L’usage des données liées à la vaccination inquiète encore

2021-04-02 Off By dporgpd

Tandis que le flou entourant l’accès aux données enregistrées dans Vaccinnet persiste, un nouveau front s’ouvre sur la manière d’inviter les personnes à risques.

Lors que la campagne de vaccination s’ouvrira bientôt aux plus de 65 ans et aux personnes à risques, la polémique enfle quant aux données recueillies au cours du processus. Dernier rebondissement en date, l’envoi d’une lettre ouverte aux autorités. Signée par la coopérative Medispring, elle déplore que soient malmenés le secret médical et la «relation thérapeutique» nouée avec le patient. L’occasion de faire le point sur les données malaxées par la vaccination et l’usage qui en est fait. Qui, quoi, comment et pourquoi, en somme.

De l’invitation à se faire piquer à l’analyse statistique et médicale, au total, quatre bases de données sont en cours d’élaboration – même si ce sont surtout les deux premières qui cristallisent la critique. Résumons.

Invitation et information

Pour se faire vacciner en dehors d’une maison de repos ou d’une institution de soins, il faut avant tout se faire inviter dans un centre. Les convocations qui partiront en mars seront destinées aux plus de 65 ans et aux personnes présentant des comorbidités donnant droit à une priorité, le tout accompagné d’un code de vaccination généré aléatoirement. Ce qui nécessite de savoir qui inviter et donc, de rassembler des informations.

Voici la première base de données, dite des codes de vaccination. Fruit du croisement d’informations (identité, âge ou profession) émanant du Registre national ou de la Banque Carrefour. Mais aussi, et c’est là que cela coince, des organismes assureurs – autrement dit, des mutualités – et des médecins, si jamais c’est l’état de santé qui justifie une piqûre avant le reste de la population.

D’où l’émoi médical. Et l’inquiétude de l’Autorité de protection des données (APD). Parce que le projet d’accord de coopération qui se noue entre l’étage fédéral et les entités fédérées se montre trop vague sur la question, déplore Alexandra Jaspar, directrice du centre de connaissances de l’APD. «Quelles données exactement seront utilisées? Nous voudrions le savoir, et ce n’est pas défini.»

En fait, pour l’heure, les intentions sont suggérées entre les lignes. Et celles-ci ne sont pas de pouvoir «déduire des informations relatives à l’état de santé de la personne concernée», indique le texte en préparation. Confirmation de la «task force» en charge de la vaccination.

«L’objectif n’est pas de savoir qui a telle ou telle comorbidité, mais d’identifier les personnes prioritaires.
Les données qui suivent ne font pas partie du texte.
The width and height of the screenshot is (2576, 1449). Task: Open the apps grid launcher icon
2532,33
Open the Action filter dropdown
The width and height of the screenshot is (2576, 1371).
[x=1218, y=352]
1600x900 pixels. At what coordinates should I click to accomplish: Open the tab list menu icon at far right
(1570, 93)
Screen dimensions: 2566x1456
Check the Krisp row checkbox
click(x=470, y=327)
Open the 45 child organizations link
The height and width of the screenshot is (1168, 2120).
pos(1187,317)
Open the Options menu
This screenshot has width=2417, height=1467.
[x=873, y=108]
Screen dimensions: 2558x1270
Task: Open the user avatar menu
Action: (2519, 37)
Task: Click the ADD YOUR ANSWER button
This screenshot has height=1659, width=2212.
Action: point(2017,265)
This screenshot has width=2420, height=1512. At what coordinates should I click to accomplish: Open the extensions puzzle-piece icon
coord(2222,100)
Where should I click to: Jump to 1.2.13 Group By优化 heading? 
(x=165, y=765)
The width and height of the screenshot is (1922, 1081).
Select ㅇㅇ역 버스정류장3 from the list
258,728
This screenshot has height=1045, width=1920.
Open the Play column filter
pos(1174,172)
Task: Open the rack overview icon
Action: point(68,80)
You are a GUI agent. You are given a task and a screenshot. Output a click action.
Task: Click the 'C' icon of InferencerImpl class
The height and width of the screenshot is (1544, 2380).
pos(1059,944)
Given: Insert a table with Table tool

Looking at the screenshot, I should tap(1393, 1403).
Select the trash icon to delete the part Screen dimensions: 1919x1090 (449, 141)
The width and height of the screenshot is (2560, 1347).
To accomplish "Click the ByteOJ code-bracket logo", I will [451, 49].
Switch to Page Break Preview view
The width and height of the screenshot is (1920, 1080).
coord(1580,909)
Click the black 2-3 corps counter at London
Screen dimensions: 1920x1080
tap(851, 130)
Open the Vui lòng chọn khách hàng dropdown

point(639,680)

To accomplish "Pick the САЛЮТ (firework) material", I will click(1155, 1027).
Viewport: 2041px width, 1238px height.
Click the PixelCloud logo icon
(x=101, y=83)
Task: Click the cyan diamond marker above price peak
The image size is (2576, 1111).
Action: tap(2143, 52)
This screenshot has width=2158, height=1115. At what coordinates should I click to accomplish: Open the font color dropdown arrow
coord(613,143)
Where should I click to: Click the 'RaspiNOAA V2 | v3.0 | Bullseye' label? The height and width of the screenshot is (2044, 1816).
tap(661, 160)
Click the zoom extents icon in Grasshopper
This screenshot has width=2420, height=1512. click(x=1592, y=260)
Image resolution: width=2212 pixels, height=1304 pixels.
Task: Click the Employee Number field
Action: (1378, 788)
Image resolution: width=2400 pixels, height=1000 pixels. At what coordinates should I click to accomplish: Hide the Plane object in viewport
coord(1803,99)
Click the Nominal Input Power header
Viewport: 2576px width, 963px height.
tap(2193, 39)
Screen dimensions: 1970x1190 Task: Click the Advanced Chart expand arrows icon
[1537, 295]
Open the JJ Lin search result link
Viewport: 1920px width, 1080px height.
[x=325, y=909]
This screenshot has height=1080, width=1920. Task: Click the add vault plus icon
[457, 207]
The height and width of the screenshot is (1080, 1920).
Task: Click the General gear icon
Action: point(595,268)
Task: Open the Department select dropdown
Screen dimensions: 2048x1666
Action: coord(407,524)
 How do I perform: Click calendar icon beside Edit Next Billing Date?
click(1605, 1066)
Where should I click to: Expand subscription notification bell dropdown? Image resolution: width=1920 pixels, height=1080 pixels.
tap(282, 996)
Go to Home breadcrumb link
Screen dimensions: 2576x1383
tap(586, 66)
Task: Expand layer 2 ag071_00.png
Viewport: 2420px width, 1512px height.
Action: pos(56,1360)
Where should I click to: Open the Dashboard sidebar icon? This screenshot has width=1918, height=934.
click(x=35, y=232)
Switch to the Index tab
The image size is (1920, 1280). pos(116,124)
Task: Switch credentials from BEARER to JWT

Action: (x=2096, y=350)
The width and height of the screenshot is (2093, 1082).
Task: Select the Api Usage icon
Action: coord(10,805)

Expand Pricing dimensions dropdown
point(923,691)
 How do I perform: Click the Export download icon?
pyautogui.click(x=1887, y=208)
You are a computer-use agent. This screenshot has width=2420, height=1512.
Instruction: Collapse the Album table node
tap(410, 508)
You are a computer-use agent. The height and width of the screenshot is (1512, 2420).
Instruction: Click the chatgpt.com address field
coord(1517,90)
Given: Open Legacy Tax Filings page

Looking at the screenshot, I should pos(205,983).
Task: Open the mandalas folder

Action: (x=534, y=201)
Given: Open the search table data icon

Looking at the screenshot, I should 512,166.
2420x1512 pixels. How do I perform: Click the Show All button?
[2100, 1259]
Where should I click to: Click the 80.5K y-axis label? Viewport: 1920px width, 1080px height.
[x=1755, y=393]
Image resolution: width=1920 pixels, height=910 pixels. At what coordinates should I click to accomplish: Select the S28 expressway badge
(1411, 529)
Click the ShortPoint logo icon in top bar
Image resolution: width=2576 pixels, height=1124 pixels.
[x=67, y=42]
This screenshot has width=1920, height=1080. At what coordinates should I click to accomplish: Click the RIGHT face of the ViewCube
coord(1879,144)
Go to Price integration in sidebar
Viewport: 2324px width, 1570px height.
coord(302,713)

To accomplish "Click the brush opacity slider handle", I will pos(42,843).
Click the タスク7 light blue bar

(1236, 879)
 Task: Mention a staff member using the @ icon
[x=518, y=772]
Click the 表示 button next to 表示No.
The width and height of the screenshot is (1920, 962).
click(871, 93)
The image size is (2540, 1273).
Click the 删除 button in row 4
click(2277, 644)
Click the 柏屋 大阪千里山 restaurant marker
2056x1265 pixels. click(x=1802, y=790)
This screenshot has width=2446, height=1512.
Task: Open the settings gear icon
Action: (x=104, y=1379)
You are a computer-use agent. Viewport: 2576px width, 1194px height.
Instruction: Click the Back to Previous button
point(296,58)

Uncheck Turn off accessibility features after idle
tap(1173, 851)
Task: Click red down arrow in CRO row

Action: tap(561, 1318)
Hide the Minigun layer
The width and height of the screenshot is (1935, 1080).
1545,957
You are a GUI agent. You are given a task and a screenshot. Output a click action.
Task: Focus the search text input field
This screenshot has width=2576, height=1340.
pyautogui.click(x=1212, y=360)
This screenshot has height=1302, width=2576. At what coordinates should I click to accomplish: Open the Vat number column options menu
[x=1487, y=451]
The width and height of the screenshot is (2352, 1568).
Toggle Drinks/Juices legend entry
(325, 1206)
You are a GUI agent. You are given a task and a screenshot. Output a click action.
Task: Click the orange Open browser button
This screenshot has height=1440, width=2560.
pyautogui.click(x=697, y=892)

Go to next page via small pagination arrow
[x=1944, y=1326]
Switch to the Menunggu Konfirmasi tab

Mutualités et médecins nous transmettront une liste de personnes dont ils estiment qu’elles répondent aux critères, sans communiquer les raisons de santé liées à ce choix.» Il ne serait donc pas question d’une base de données des co- morbidités, même si le texte ne l’indique pas de façon limpide.

Des failles «fondamentales»

L’étape d’après, c’est l’enregistrement de la vaccination, via Vaccinnet. La seconde base de données, retenant qui a piqué qui, quand et avec quoi. Fonctionnement qui a dans un premier temps fait l’objet d’un arrêté royal, sévèrement critiqué par l’APD. Passons sur la méthode de travail, un brin particulière, menant à un arrêté devant être remplacé par un accord de coopération en bonne et due forme; mais comme ce dernier ne sera pas prêt à temps, un «protocole» est publié en vitesse au Moniteur fin janvier. «Or un protocole, cela n’a aucune valeur légale», souligne Alexandra Jaspar. Soit.

Sur le fond, l’APD se réjouit de «progrès manifestes» enregistrés depuis décembre. Dans la définition des finalités de la récolte des données, dans l’anonymisation à des fins statistiques ou sur l’engagement à ne pas établir de discrimination basée sur le statut vaccinal. Pour mieux pointer ensuite des failles «fondamentales». «Certaines finalités pour l’inscription de données dans Vaccinnet sont toujours définies de façon beaucoup trop vaste. Il est ainsi question de “prestations de soins de santé et de traitements”. Ce qui renvoie à une liste très large, incluant notamment la médecine sur le lieu de travail.»

Préoccupation majeure encore: la possibilité que ces données soient transmises par la suite à des «instances ayant une mission d’intérêt public». Ce qui laisse la porte ouverte à de potentielles dérives, craint Alexandra Jaspar. «Au lieu de définir qui et pourquoi, on se contente d’un fourre-tout.»

Restent les deux dernières bases, où les données seront anonymisées, ou à tout le moins pseudonymisées. La troisième, sous l’égide de l’Agence fédérale des médicaments et des produits de santé, relative aux effets secondaires. Et la quatrième, signée Sciensano, destinée aux études scientifiques et statistiques.